%%

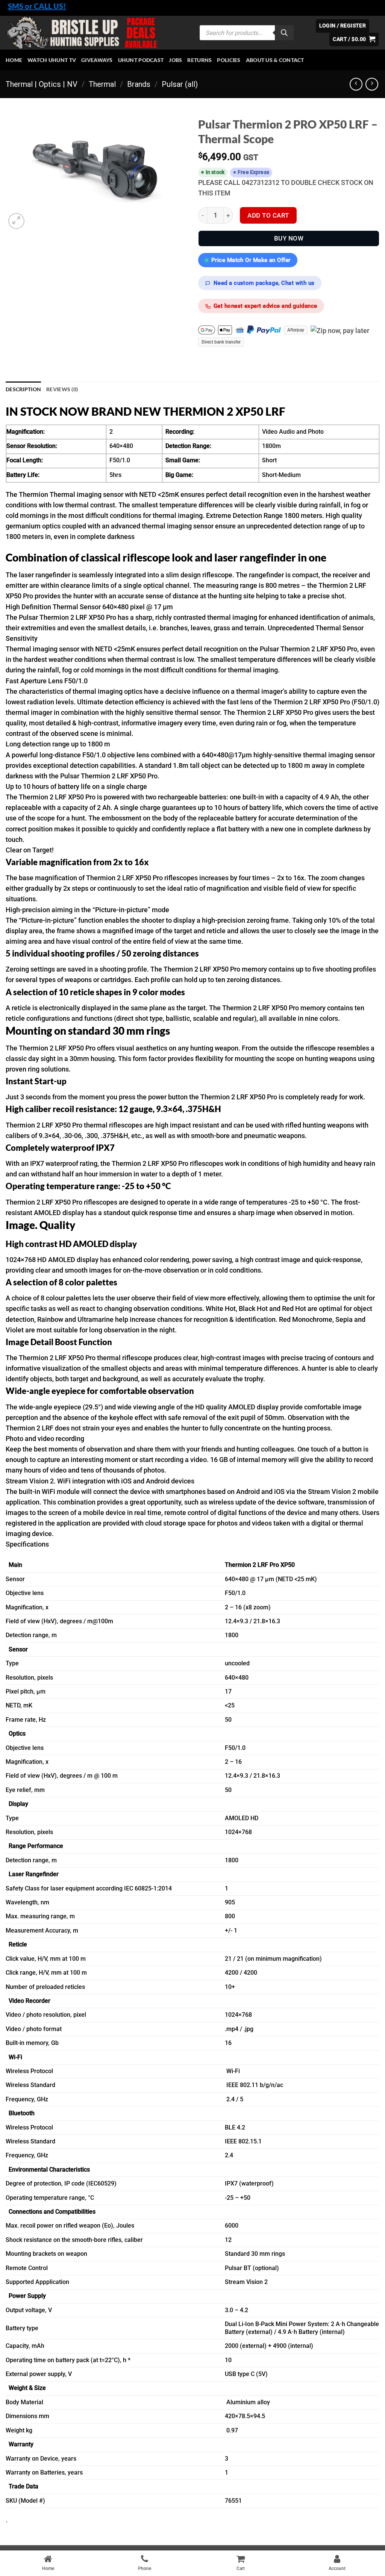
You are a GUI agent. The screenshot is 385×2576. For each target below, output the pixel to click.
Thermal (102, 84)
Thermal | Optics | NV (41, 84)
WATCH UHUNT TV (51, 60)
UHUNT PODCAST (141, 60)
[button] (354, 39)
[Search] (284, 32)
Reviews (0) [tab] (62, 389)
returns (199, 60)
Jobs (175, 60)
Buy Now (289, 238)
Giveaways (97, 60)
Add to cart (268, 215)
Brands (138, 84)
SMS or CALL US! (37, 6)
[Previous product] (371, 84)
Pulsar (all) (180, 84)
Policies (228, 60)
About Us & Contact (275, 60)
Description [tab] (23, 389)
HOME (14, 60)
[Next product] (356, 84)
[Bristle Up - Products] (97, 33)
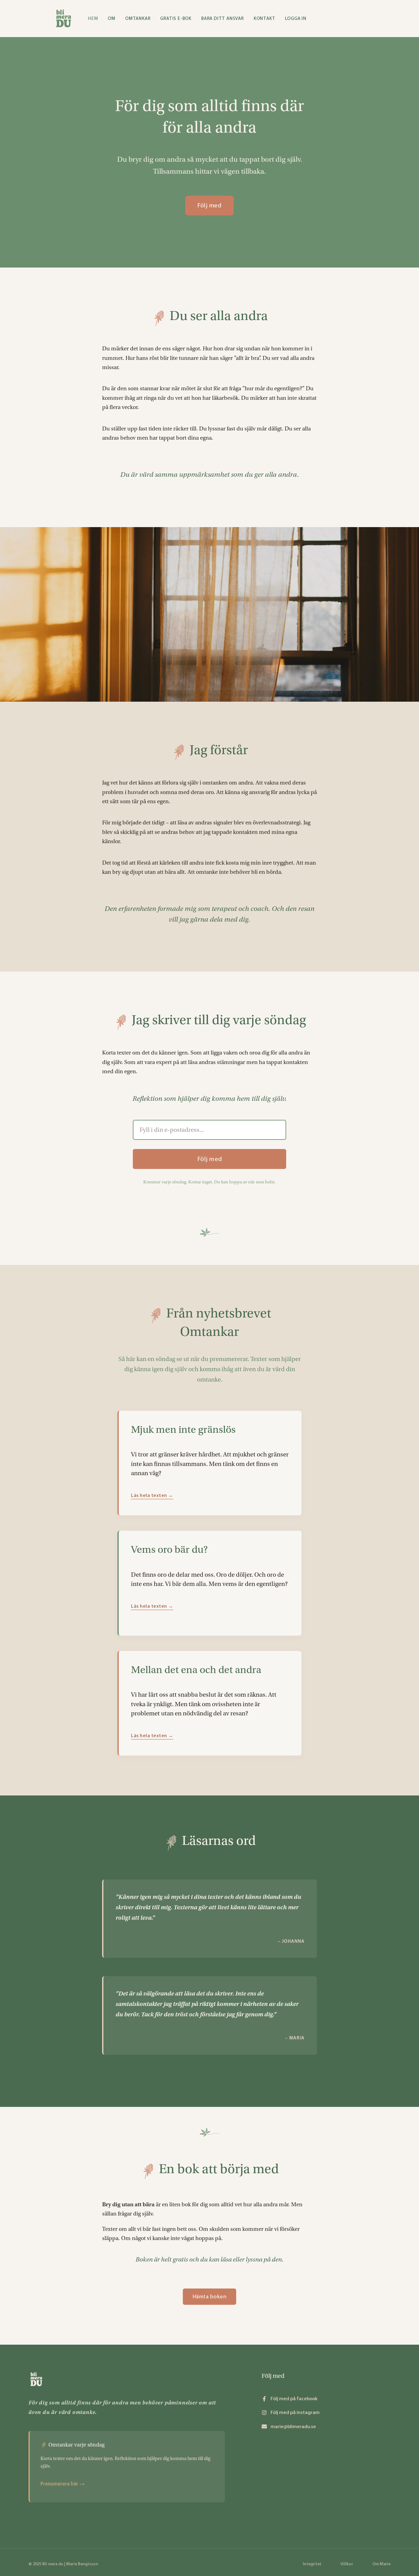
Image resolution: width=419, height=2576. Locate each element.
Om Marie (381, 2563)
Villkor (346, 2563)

%%
%%

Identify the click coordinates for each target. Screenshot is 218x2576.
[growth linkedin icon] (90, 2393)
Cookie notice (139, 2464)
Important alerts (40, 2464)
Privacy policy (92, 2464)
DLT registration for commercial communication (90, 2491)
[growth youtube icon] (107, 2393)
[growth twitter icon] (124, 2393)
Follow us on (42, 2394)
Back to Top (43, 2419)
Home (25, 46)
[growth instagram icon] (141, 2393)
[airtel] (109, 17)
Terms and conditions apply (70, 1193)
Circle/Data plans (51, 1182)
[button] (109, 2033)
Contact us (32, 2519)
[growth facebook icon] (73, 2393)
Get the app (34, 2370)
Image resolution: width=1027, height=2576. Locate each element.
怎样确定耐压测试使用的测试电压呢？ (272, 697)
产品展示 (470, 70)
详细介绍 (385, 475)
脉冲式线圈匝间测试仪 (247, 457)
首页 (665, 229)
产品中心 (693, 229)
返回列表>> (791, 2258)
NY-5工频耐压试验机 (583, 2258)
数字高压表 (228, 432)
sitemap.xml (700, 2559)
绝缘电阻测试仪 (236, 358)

%%
%%

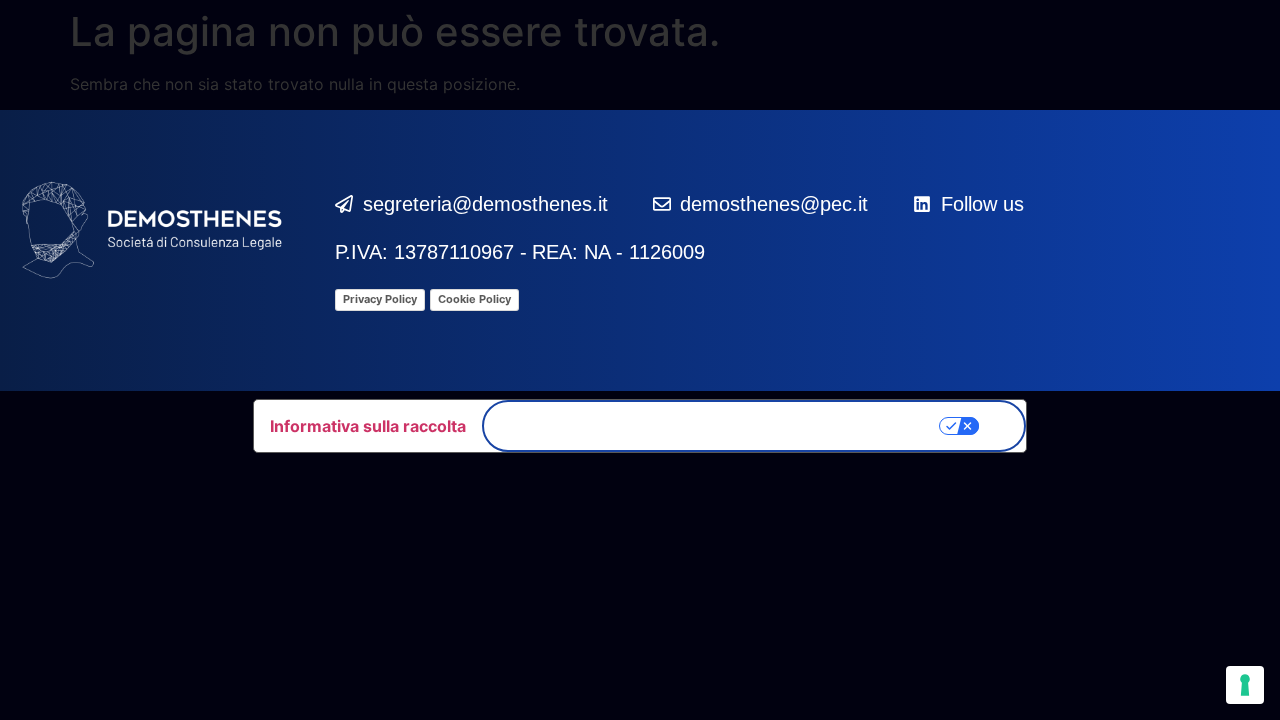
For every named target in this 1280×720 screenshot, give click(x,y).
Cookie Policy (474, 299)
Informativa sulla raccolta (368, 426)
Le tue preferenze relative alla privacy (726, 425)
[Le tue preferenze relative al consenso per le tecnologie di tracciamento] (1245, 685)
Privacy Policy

%%

What lines in the entries contain "growth"? Report each one by copying it.

[growth linkedin icon] (90, 2393)
[growth youtube icon] (107, 2393)
[growth twitter icon] (124, 2393)
[growth instagram icon] (141, 2393)
[growth facebook icon] (73, 2393)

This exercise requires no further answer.